Please output exactly the part of the records below that opens with the line containing "Click the Cancel button" and closes with the line containing "Screen dimensions: 690x451", both lines included, and nothing else.

------ Data section

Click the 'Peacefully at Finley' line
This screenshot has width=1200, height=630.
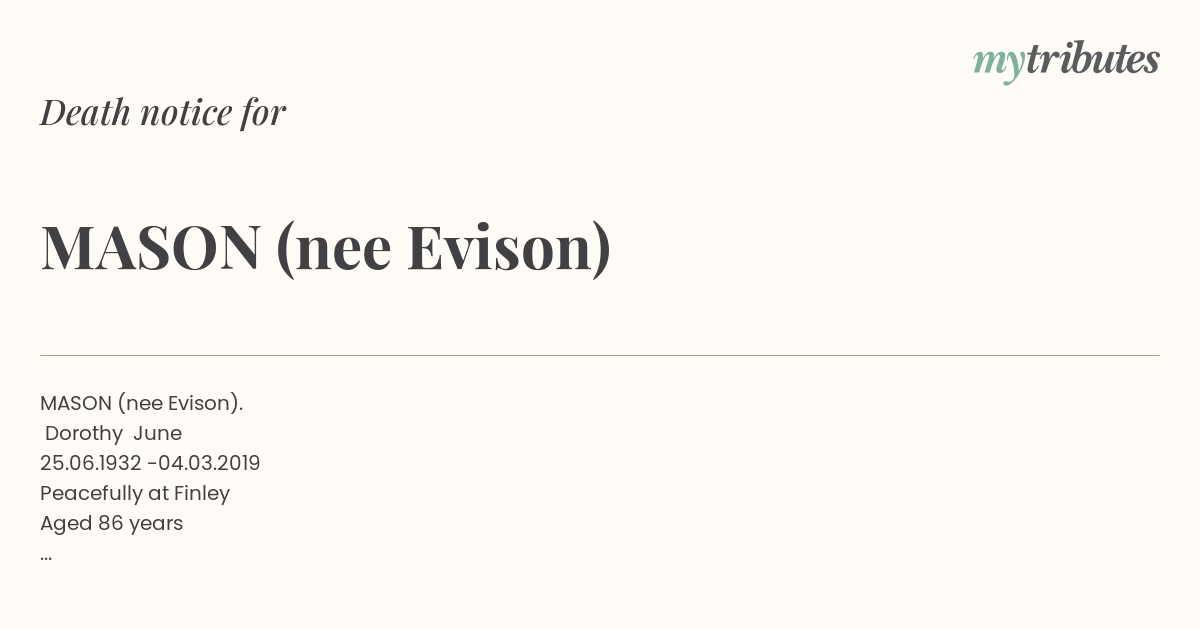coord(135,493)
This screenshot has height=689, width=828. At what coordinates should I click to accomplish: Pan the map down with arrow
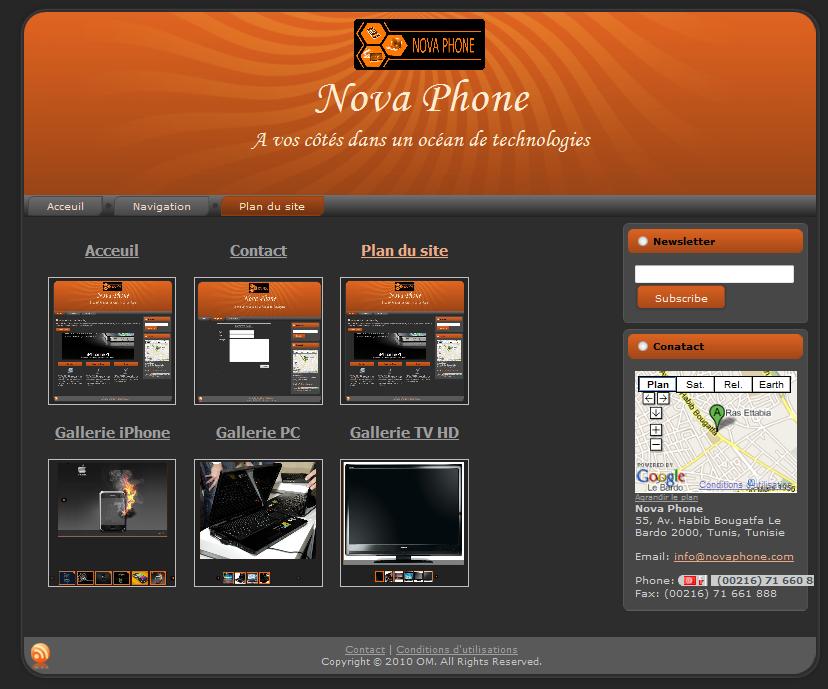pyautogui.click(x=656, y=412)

------------
------ Data section

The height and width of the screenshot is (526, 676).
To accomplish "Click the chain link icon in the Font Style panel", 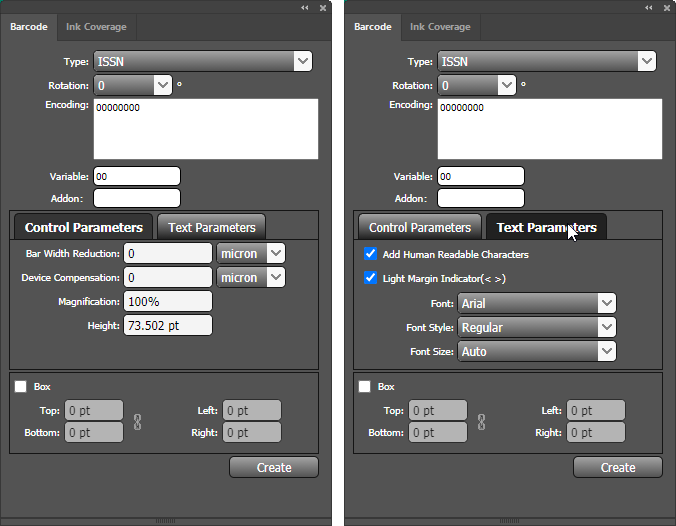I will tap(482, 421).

------------
------ Data section

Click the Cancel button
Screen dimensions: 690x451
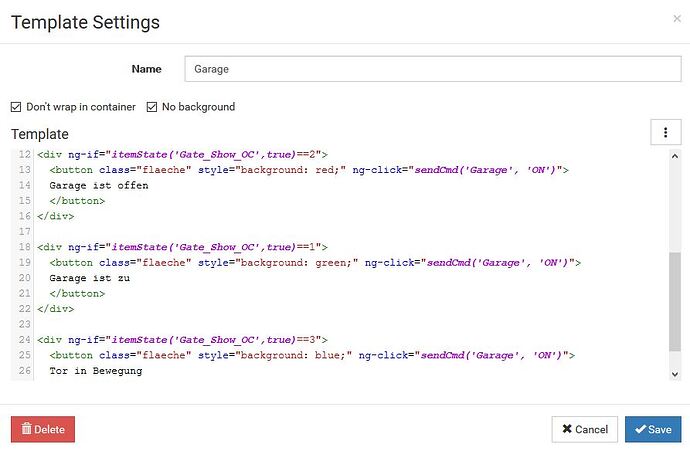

------------

**Answer box:**
Click the Cancel button
Screen dimensions: 690x451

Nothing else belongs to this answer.